I still have a box-load of roving to go, but it's a very nice fiber to be working with and Fingerlakes mill did a lovely job of cleaning and carding it for me.

Readers' Comments/Questions
Thank you all for your thoughtful comments on cholesterol, niacin and vegetarianism. I am again amazed at the breadth of knowledge of folks that read this web log.

As for me, I have quasi-successfully used diet and exercise to control my cholesterol for most of my adult life. It's never been incredibly high, but always "borderline." I understand there are issues with niacin and some possible side-effects. I started taking the non-flush Niacin, which avoids the flush through slow-release of the vitamin. Some folks said that the non-flush can cause liver enzyme problems more frequently, so I switched to the regular niacin. I did get an incredibly "flush" effect, but knowing to expect it, it was just uncomfortable for about 5 minutes.

I don't recommend or not recommend this therapy for cholesterol control. My real concern is that my doctors don't even mention it as option without Thaddeus having to find out about ourselves.

As non-parents, and as gay men with exquisite taste, Thaddeus and I get to see a lot of great movies. When AFI came out with the 100 greatest movies, I thought I would come out with my own list. Below, I posted it as a separate blog entry, I give you, QueerJoe's 100 Favorite Movies.

At first, I thought I would never be able to come up with 100, and then I had trouble narrowing it down. I would highly recommend that you take a look at any of the top 20 movies you recognize, and see if you agree with my assessment. The take a look at the last 20 and do the same. If you don't agree with me on those movies, seeing the other movies on my list might be awful for you.

Suffice it to say, other than Secret of Roan Inish, many of the movies are not kid-friendly.

Thursday, October 18, 2007

Wednesday, October 17, 2007

Knowledgeable Medical Consumers

I've always been an advocate of folks that proactively look into their health and and also folks that make sure they understand diagnoses and medicines prescribed by their health care providers.

But it gets more and more difficult trying to determine fact from fiction.

Good Cholesterol
Thaddeus recently started reading up on managing cholesterol and triglyceride levels, and found that there's significant research on using Niacin, a simple B vitamin to increase the "good cholesterol," or HDL.

It seems that they've done rigorous testing (comparable to the tests done on prescription statins, used for cholesterol reduction) on Niacin, and most resources agree that it is the cheapest way of helping your cholesterol levels.

Now, first before I say more, I want it to be clear, I AM NOT RECOMMENDING ANYTHING ABOUT YOUR HEALTH OR VITAMIN TAKING AND I AM NOT A DOCTOR!! I am however, recommending that if your cholesterol is high and/or you're on a statin that could have serious liver or muscle reactions, that you might consider researching AND speaking with your doctor about whether Niacin might be a good alternative for you.
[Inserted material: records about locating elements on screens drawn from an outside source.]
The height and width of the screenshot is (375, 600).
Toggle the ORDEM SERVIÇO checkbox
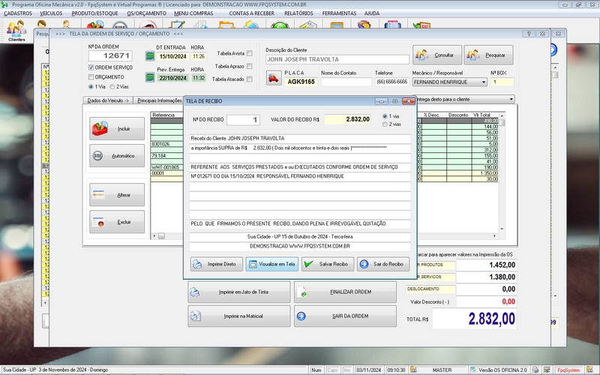coord(92,68)
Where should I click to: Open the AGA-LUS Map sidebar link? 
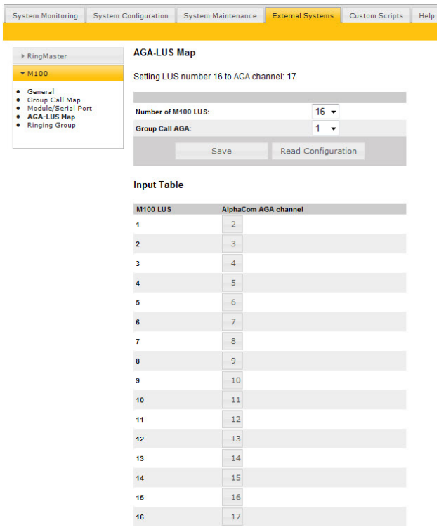pos(51,117)
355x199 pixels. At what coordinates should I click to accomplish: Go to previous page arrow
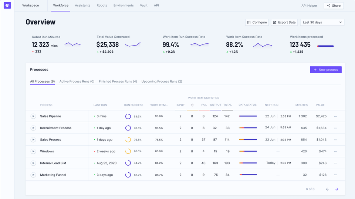327,189
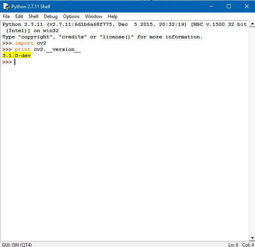
Task: Click the "Python 2.7.11 Shell" title bar text
Action: pos(31,6)
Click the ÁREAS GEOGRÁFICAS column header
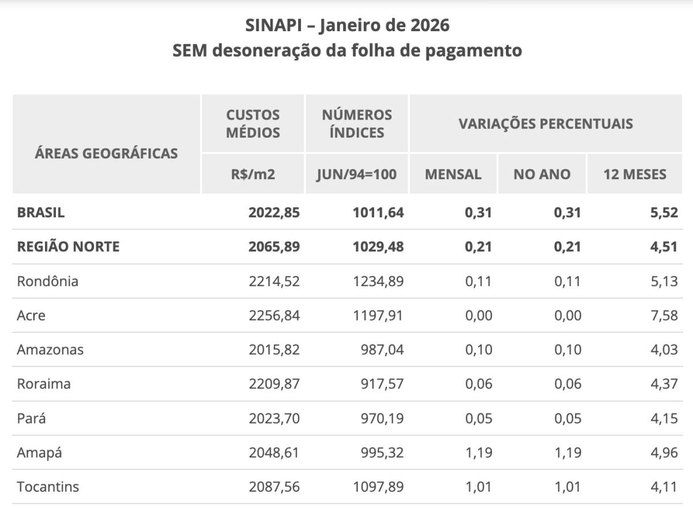693x508 pixels. 106,154
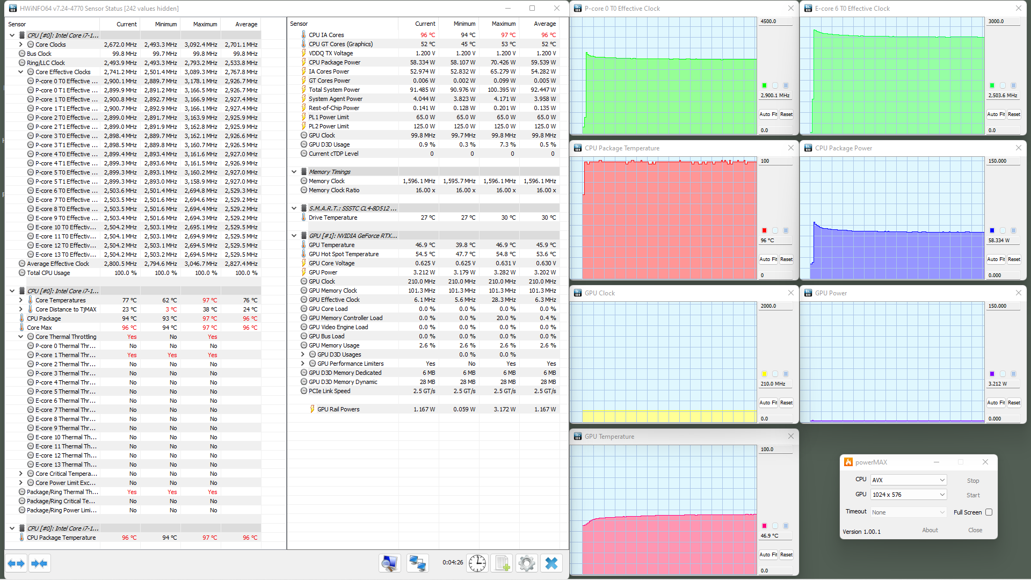Click the Maximum column header in left panel
The height and width of the screenshot is (580, 1031).
pyautogui.click(x=205, y=24)
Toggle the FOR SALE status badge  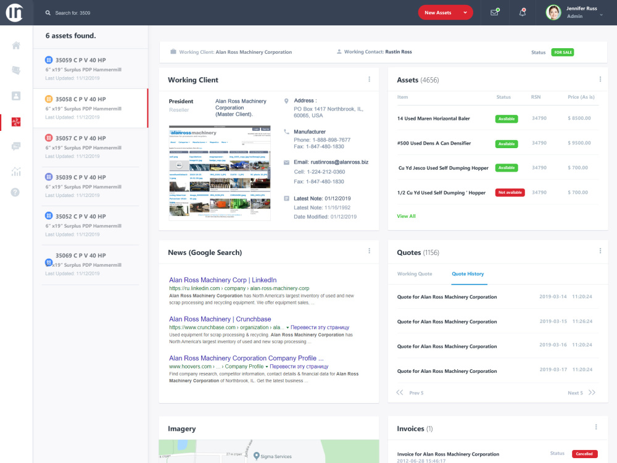click(x=562, y=52)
I figure that when even the Mayo Clinic is willing to come out and say that Niacin is possibly as effective or more in helping folks with high cholesterol, and with possibly less potential for side-effects, it definitely merits looking into.

For the majority of my post-30 year old life, I have had cholesterol levels that were higher than I cared to have. With a father who died at the age of 43 from a heart attack, I have always looked for alternatives. It galls me that my doctors have mentioned prescription medications for lowering my cholesterol over the years, but have never mentioned any possible alternatives. My assumption is that they rely almost exclusively on the pharmaceutical companies to educate them on the latest options, and there's no way the pharmaceutical firms would be letting doctors know about alternative options for controlling cholesterol.

But finally, I reiterate (especially if you're one of those folks that reads headlines, but not all the fine details), you should definitely make sure you're having liver function monitored if you decided to try adding Niacin as a cholesterol reducer.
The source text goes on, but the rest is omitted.